Great, so in five minutes, let's see what we can get done. Okay, so let's go through the example of, this might be a little bit more technical, but I guess that's what we're doing here is a technical talk, so it's okay.
So what we're doing here, and this is an example of when I was talking about qualitative screening. So this is how we could use the API to do something more interesting or cool. And this is just initializing how we're set up. And so ultimately, let me just step back and say what we're trying to do here.
So I kind of talked about it briefly. But we had a client that wanted to look at all of the ETFs.
So an ETF is a basket of typically equities, but it can be other things as well. But it's a basket of equities, and many ETFs are built around a theme, right?
So like you can look at BOTZ, which is bots, which is like about robotics, or one's about smart grid, or one's about, what I'm looking at here is smart grid technology. And this client wanted to say, OK, there are 15,000 ETFs out there. I want to find a process where we can look at the holdings of all of those ETFs, compare them to the description of the ETF, the theme, and tell me which of these companies actually are most relevant to that theme.
Because typically, when you build an ETF, they'll put 150 names in it. Some of them are highly relevant. But then they ended up putting a bunch of others that maybe are less relevant.
And the way we approached that was to say, OK, great. You want to look for a smart grid? Well, we can first pull the entities of that ETF.
We can then, so we basically built this way of querying a language model to generate a theme tree.
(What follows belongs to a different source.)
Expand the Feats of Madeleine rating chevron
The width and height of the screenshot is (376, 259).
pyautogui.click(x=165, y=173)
So what we did is we set smart grid infrastructure here, and we built related terms to search for, because basically, if you can imagine, if I just search for one term, or if I search for, let's say, in this case, I believe it's about 18 related terms, I'm gonna get a lot more texture to my search, I'm gonna get a lot more information around the information I'm querying.
So here we have a process where I can change this to whatever it may be, and it's going to find sort of the sub-themes and implications. So in here, for smart grid, it's smart meters, load forecasting, solar power integration, these different things.
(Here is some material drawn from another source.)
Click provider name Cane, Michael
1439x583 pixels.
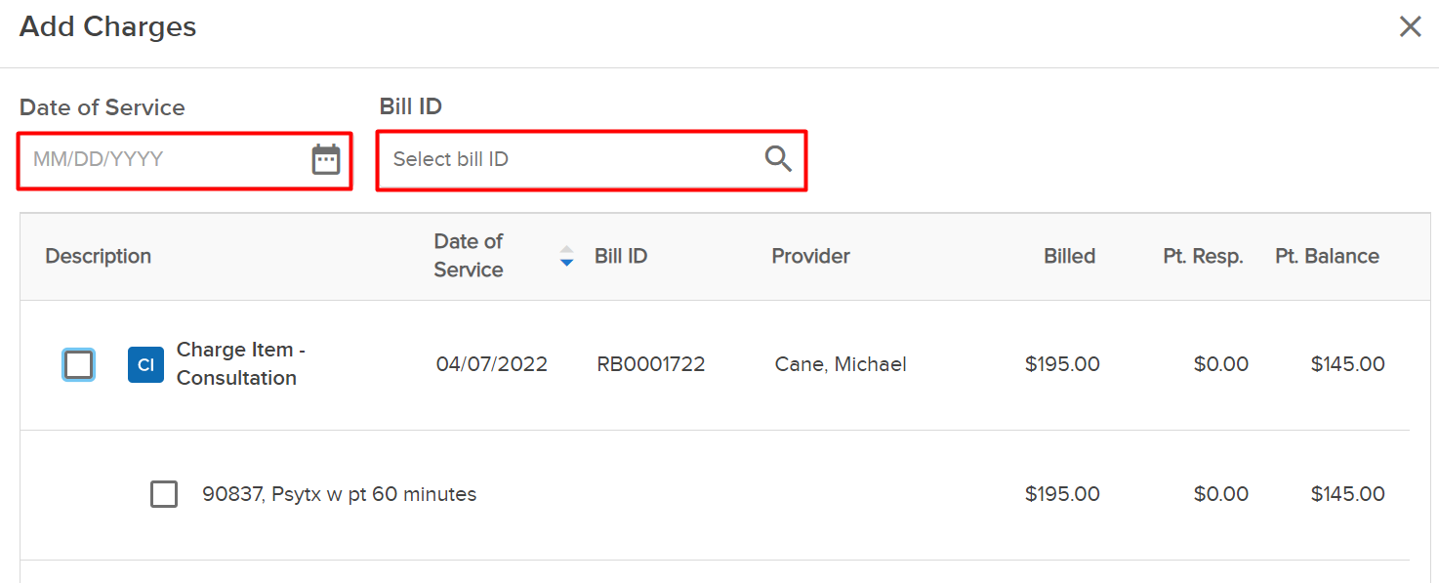[841, 364]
And each of these nodes in the tree, so this is what that looks like, and each of these nodes in the tree will then generate, like will use an LLM to generate a description or a sentence related to that. And then this sentence basically seeds our search. So we're searching across our document store for any document that's highly relevant to, let's say, smart meters providing consumption.
So coming down here, we set our search parameters. We can search across news, filings, transcripts. Let's say I want to find which of the management team is talking about this topic, so I would change it to transcripts.
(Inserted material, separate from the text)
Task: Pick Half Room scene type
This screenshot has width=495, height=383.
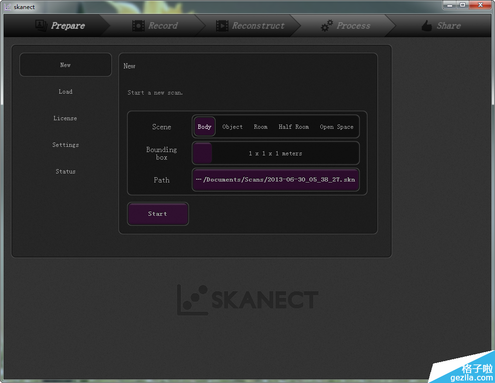Action: [294, 127]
If I want to search who's going to be mentioned in the news, it should search in the news. And then I run that.
This is just examples of how to format a query. And ultimately, I get back to this big data store.
It's kind of difficult to see here, so I've got it here in Excel. And what we fetch is basically, OK, here's the company mentioned. Here's the industry that they're in. here's the theme that was mentioned in the search, and then here's the exact text that was pulled from the document.
So, okay, here it's talking about ABB and application of electronic meters, da-da-da-da. And so I've got thousands of these now that has come back in my query. And with that, I can basically build a big pivot table. And so with my pivot table, I can show, okay, there's 100 names in this ETF.
And out of them, the ones that are talked about most frequently on each of these themes, let's say the distributed smart grid resources, are these ones, right? As opposed to there's some other companies in here like Little Fuse or Belvin, which are a bit more industrial, that might not be the most appropriate. So the reason I want to do this is if I really want to invest in smart grid companies, I might just want to invest in like the 10 that are actually talking about the topics rather than picking an ETF to invest in.
So that's that example.
If I have any time, I could do report building, but yeah, if I'm at time.
Are we good? You're cool. All right, you call it, yeah.
Well, thank you so much. That's cool, yeah. Thanks, everybody.